I strongly object to Recommendation 7: ‘that designated local authority officers should have the right of access to the home.’ No other authority has right of access to the home: were I to be suspected of a crime the police would need a search warrant to enter my house. Parents, who make the choice to Home Educate, should be entitled to the same presumption of innocence and competence that school going children's parents receive.
Also, it recommends that local authority officers should ‘have the right to speak with each child alone’ ... so that ‘officers will be able to satisfy themselves that the child is safe and well.’ I cannot imagine how a stranger, meeting my child for the first time, with the implied threat of being able to force the child to go to school, could hope to have a relationship of trust that would enable a child to confide fears or concerns. In contrast, numerous adults with whom my children have relationships and who come into contact with on a regular basis have every opportunity to report any concern they may have to the appropriate authorities.
Although a further recommendation (Number 9) is that ‘all local authority officers and others engaged in the monitoring and support of elective home education must be suitably trained’, in section 11.3 Graham Badman urges the DCSF to ‘respond to recommendation ... 7 at the next available opportunity’ with the inherent implication that officers will have the right to enter my home and interview my children without me present, before suitable training has been undertaken.

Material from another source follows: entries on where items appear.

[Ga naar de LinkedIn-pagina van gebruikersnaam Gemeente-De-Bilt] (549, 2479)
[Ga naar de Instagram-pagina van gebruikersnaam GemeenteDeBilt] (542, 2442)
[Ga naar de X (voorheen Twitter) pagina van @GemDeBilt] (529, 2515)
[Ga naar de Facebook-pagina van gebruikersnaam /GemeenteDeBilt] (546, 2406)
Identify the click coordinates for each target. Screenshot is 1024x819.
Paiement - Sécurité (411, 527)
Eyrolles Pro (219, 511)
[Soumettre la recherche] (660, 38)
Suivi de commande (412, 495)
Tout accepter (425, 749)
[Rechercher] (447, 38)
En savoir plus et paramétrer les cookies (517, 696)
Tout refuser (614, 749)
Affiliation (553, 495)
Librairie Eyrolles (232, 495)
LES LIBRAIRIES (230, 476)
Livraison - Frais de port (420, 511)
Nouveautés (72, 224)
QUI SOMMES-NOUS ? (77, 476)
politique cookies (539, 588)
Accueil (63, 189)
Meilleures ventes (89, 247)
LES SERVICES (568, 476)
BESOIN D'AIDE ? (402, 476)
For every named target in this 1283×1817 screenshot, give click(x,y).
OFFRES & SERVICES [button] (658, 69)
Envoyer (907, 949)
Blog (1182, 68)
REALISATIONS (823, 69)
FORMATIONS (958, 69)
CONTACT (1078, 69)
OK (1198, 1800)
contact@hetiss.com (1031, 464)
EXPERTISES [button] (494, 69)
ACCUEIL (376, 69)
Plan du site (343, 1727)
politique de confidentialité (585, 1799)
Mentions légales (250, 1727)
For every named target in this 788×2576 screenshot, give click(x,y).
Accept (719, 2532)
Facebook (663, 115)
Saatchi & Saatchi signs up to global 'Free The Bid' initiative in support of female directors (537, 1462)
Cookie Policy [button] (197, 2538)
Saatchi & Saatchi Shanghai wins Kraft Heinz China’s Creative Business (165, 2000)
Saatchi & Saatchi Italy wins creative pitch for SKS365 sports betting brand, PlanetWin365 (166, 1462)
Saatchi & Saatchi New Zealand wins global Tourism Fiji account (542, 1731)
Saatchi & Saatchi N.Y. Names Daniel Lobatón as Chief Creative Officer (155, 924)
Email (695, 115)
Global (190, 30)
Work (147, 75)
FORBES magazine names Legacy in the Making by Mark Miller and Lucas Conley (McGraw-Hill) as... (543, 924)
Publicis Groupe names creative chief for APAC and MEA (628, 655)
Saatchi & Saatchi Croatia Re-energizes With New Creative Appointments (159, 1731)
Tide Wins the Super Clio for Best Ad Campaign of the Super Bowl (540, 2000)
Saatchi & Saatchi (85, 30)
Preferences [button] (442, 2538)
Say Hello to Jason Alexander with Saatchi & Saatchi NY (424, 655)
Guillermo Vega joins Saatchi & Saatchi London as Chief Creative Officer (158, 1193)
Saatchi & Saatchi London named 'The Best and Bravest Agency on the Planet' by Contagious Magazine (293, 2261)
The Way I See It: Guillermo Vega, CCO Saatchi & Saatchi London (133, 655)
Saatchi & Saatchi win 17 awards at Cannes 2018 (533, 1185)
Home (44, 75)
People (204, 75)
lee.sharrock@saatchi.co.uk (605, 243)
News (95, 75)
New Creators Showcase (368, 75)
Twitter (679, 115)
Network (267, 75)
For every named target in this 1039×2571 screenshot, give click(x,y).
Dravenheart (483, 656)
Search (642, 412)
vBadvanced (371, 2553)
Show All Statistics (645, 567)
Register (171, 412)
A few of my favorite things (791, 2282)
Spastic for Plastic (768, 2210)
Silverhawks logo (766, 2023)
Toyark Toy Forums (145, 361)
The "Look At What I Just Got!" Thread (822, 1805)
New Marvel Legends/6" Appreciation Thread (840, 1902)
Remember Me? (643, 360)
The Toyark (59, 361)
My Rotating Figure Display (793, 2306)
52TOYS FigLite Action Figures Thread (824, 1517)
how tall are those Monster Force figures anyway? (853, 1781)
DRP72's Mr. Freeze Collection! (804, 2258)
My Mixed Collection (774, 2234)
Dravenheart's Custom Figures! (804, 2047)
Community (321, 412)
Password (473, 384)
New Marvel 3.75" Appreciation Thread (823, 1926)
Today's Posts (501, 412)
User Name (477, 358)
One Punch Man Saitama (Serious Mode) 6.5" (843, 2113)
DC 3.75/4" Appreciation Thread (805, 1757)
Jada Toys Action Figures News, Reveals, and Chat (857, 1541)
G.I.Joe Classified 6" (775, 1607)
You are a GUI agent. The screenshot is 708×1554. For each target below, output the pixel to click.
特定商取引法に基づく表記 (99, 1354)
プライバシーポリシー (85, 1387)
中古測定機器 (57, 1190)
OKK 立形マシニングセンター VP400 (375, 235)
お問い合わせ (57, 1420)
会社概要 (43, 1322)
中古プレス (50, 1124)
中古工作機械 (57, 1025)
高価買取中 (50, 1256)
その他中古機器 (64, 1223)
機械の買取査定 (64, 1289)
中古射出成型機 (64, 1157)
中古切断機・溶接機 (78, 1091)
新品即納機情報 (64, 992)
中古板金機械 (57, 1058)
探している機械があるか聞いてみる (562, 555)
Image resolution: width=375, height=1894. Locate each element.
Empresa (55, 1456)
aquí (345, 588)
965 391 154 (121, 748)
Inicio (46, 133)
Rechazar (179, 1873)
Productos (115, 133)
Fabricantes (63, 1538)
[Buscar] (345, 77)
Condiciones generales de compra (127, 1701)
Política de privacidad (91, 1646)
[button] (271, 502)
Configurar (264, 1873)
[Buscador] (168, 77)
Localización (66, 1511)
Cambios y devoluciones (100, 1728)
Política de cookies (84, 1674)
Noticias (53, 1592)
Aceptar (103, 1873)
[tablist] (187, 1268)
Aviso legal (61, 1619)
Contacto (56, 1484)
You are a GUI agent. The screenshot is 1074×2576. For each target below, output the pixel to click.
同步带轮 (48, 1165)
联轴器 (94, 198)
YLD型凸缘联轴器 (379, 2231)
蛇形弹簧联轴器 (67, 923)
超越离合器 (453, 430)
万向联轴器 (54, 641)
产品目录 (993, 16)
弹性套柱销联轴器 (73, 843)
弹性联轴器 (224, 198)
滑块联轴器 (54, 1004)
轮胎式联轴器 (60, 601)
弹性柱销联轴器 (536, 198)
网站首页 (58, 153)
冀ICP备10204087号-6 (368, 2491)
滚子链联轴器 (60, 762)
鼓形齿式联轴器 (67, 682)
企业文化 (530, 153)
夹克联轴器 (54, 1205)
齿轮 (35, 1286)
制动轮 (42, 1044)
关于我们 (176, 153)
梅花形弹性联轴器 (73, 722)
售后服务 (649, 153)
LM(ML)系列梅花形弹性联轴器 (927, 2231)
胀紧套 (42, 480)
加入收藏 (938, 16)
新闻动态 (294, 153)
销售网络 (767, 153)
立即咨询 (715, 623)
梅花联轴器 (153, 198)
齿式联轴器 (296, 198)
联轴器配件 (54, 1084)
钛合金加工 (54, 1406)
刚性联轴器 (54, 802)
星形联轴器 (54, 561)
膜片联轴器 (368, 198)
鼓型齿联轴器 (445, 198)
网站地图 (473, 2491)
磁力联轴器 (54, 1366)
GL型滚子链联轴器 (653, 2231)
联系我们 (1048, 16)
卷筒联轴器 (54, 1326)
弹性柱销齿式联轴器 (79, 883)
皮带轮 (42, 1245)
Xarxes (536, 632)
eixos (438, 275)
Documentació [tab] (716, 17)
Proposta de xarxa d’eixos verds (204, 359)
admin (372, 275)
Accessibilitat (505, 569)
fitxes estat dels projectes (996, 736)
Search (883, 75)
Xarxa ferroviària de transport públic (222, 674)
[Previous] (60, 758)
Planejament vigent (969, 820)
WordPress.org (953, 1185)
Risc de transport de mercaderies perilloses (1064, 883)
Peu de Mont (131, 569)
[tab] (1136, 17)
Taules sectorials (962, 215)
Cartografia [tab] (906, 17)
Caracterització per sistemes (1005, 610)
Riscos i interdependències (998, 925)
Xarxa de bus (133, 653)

Mr Badman has been also quoted as saying, with reference to recommendation 1, (“...parents must provide a clear statement of their educational approach, intent and desired/planned outcomes for the child over the following twelve months,”) and “they will be judged on their plans. These statements should contain some milestones for children to achieve ... for example by the age of eight, I think they should be autonomous learners, able to read. ( http://news.bbc.co.uk/1/hi/education/8095864.stm) However, he demonstrates no evidence of the value of such a goal, only that it is his personal opinion. Why should what appears to be no more than personal opinion be imposed upon the Home Education community?
In his introduction to the Review, Badman states, ‘there has to be a balance between the rights of the parents and the rights of the child.’ I feel very strongly that this is not about my right as a parent to Home Educate my children, as if it was just another career option, but about their right to be Home Educated, to receive all that is on offer in a personalised and individual education free from interference which is not evidence-based but wholly subjective. I believe that these recommendations threaten my civil liberties, my human right for respect to private and family life and my children’s right to the education which I believe to be right for them.
I look forward to hearing from you.
***While I am furious with our government and this appalling review, I am grateful to live in a country where I can express this opinion, argue with those in power and ultimately vote them out. I am grateful for my freedom of speech and am mindful of those who are fighting for that basic right.